Range seems quite limited. Connection was iffy from my desk, perhaps 20 feet and a couple of walls from the router. (My PDA connects fine from here.) Since there's no UI on the camera, there's no way to tell that it's trying and failing to connect.

As others have said: The requirement for an Internet connection even for local copy is odd. Not a problem for me, but odd. Not copying videos: Bad.

Because the camera doesn't know what's going on, it might power off during the copy. They have you "optimize" its power settings by disabling automatic shutdown.

It's definitely not going to the in-laws. Not sure if I'll keep it for myself.
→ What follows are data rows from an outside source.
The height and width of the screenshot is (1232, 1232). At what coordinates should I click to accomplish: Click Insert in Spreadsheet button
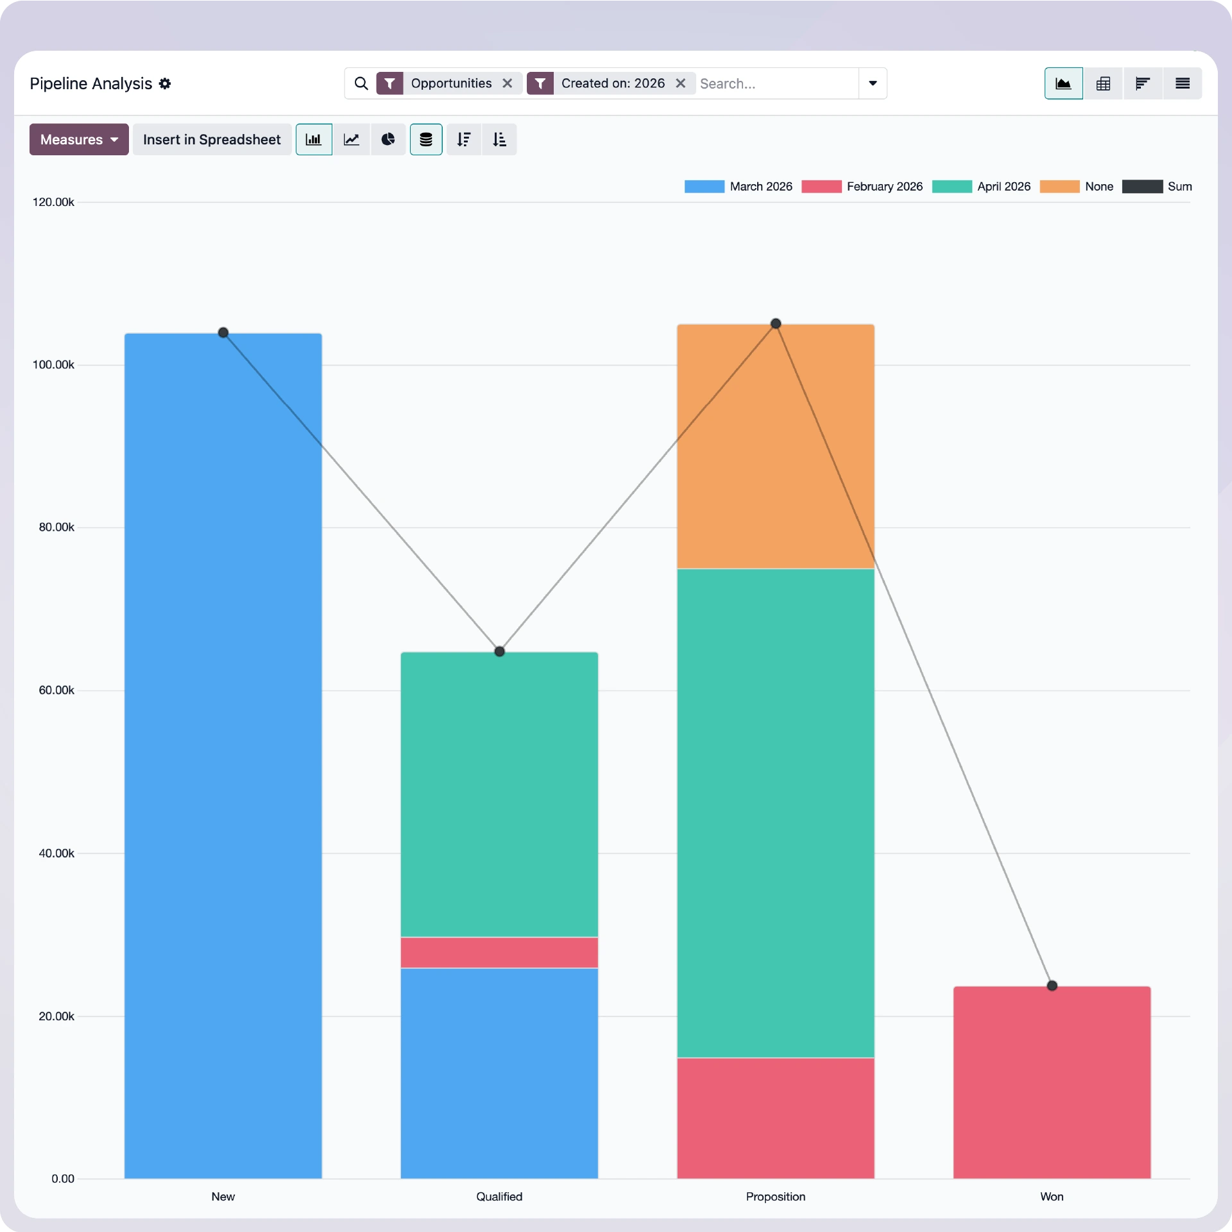(x=212, y=139)
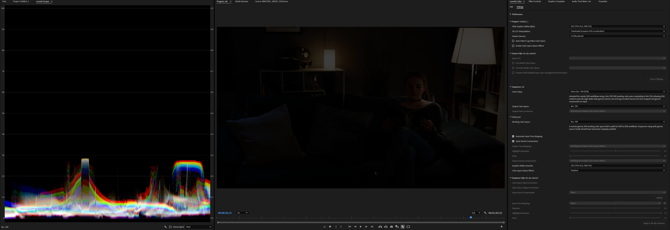Toggle global FX mute button

click(x=324, y=227)
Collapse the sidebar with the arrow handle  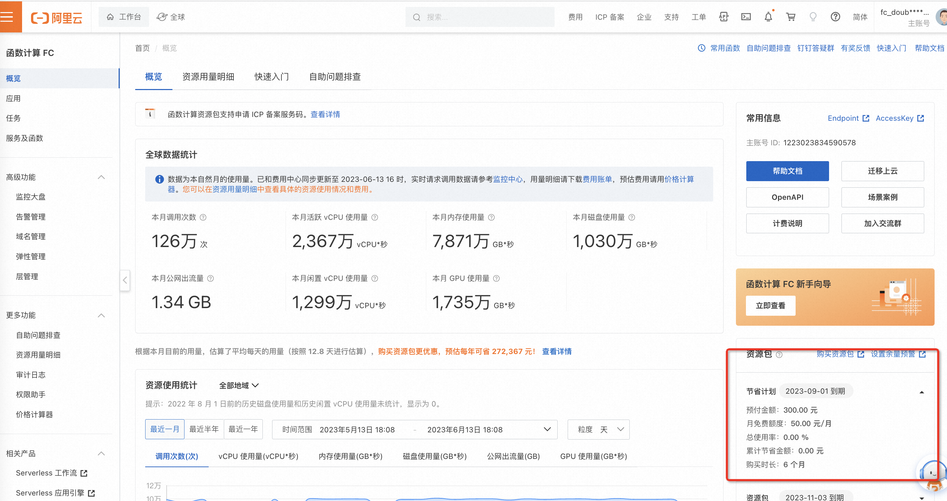click(125, 280)
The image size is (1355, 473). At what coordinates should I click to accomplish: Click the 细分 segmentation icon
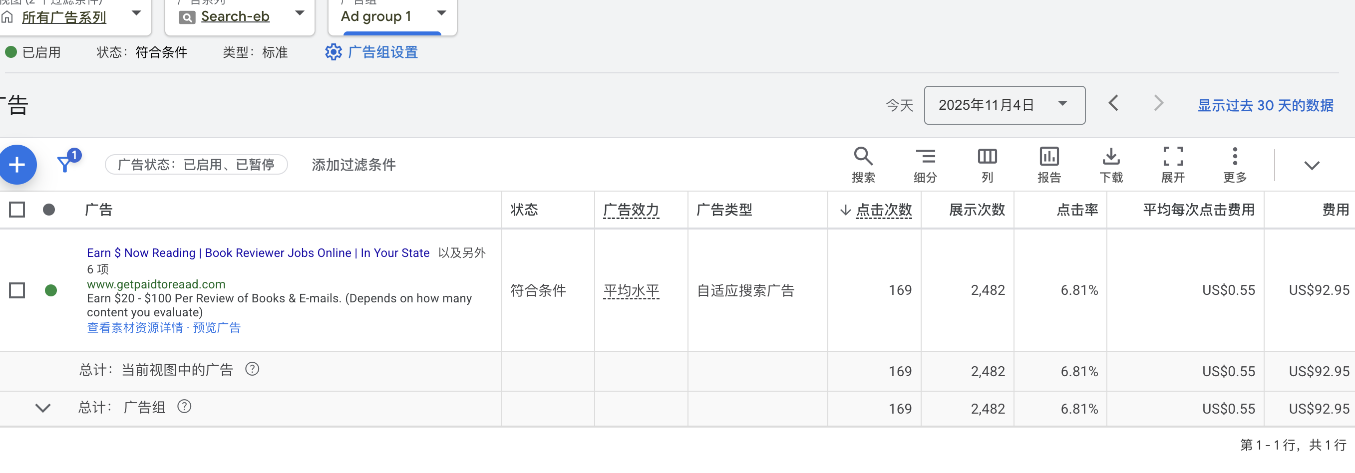(925, 164)
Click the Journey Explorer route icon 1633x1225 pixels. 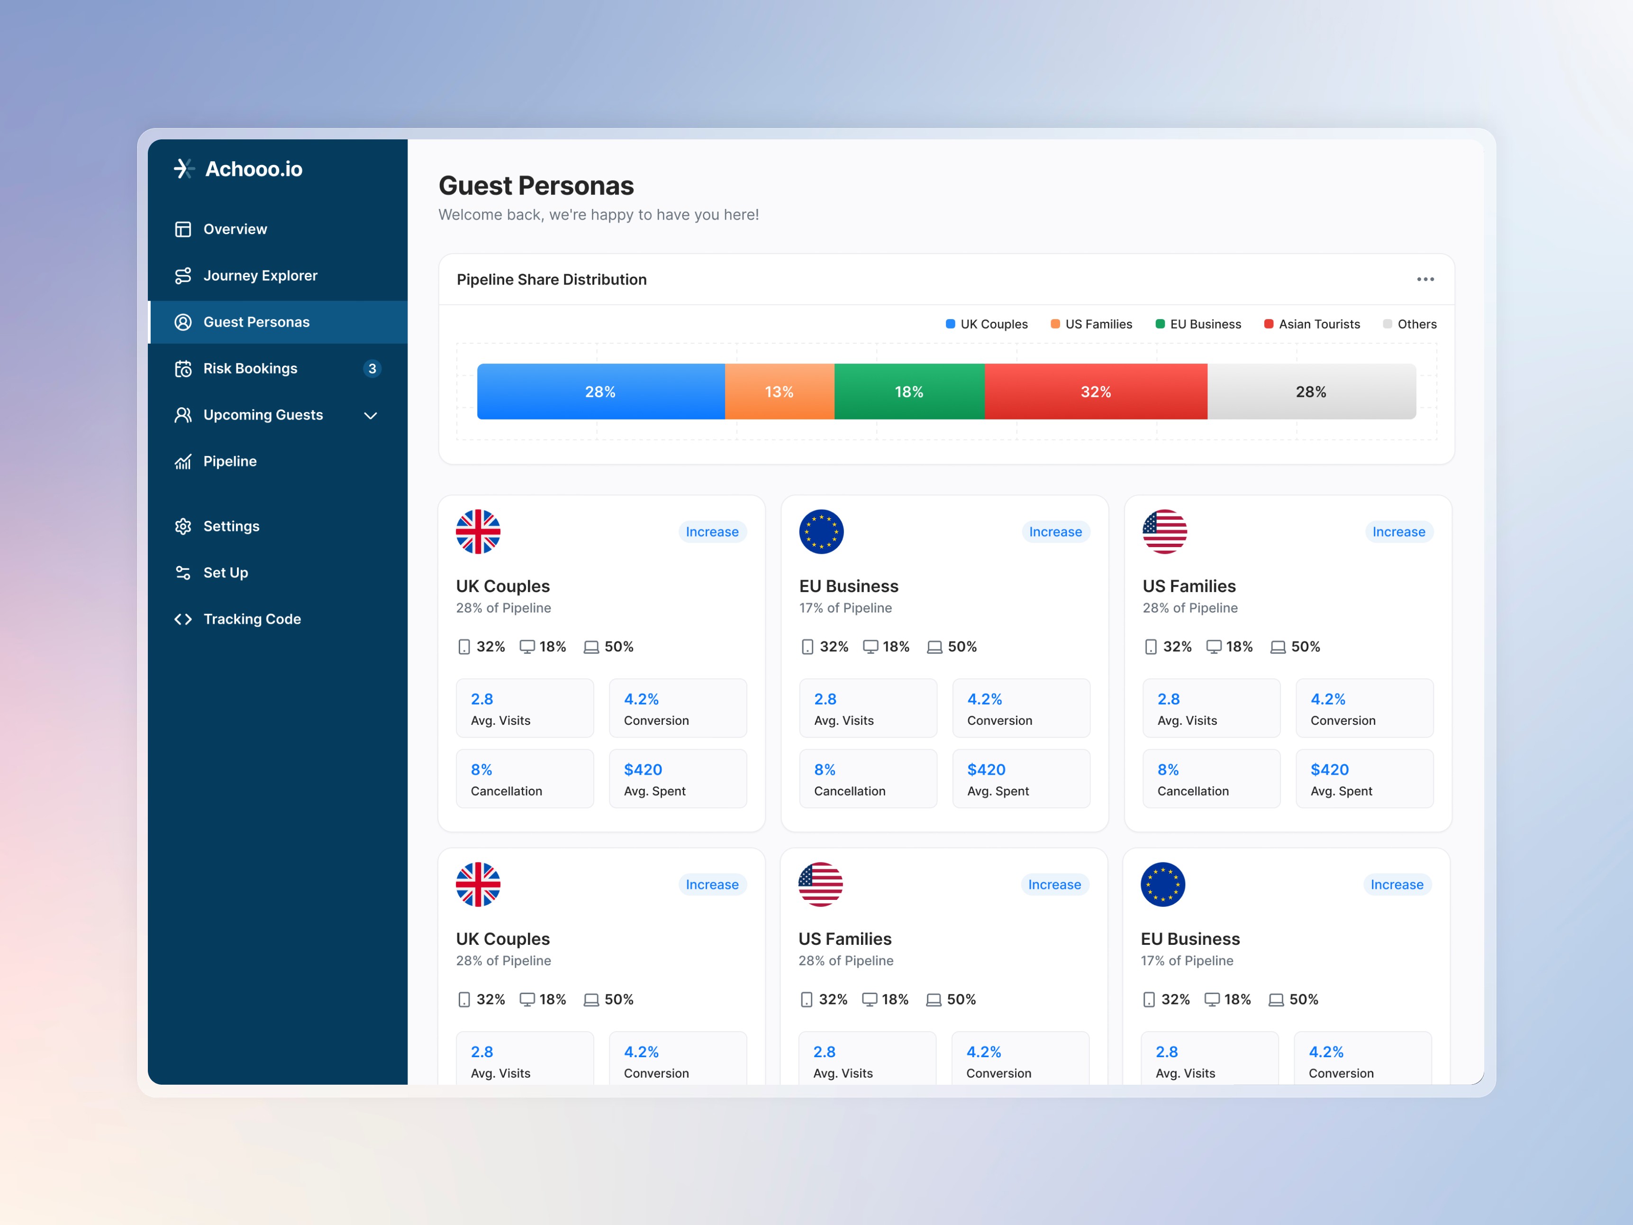(182, 276)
[ Update: I returned it. ]

Great Product!4
This is awesome - requires minimal setup, automatically locates wireless networks, allows manual SSID entry, supports Open, WEP, WPA and WPA2 security. It has a good range, uploads fast (4 seconds for 2MB photos). Works great for batched photos. It automatically creates subfolders labeled by date of upload within the configured folder on the destination PC. One drawback is that it requires registration on their domain in order to perform the setup. It looks like the SD card becomes registered to a single user account on the Eye-Fi website. This can be changed by the user that performs the initial setup.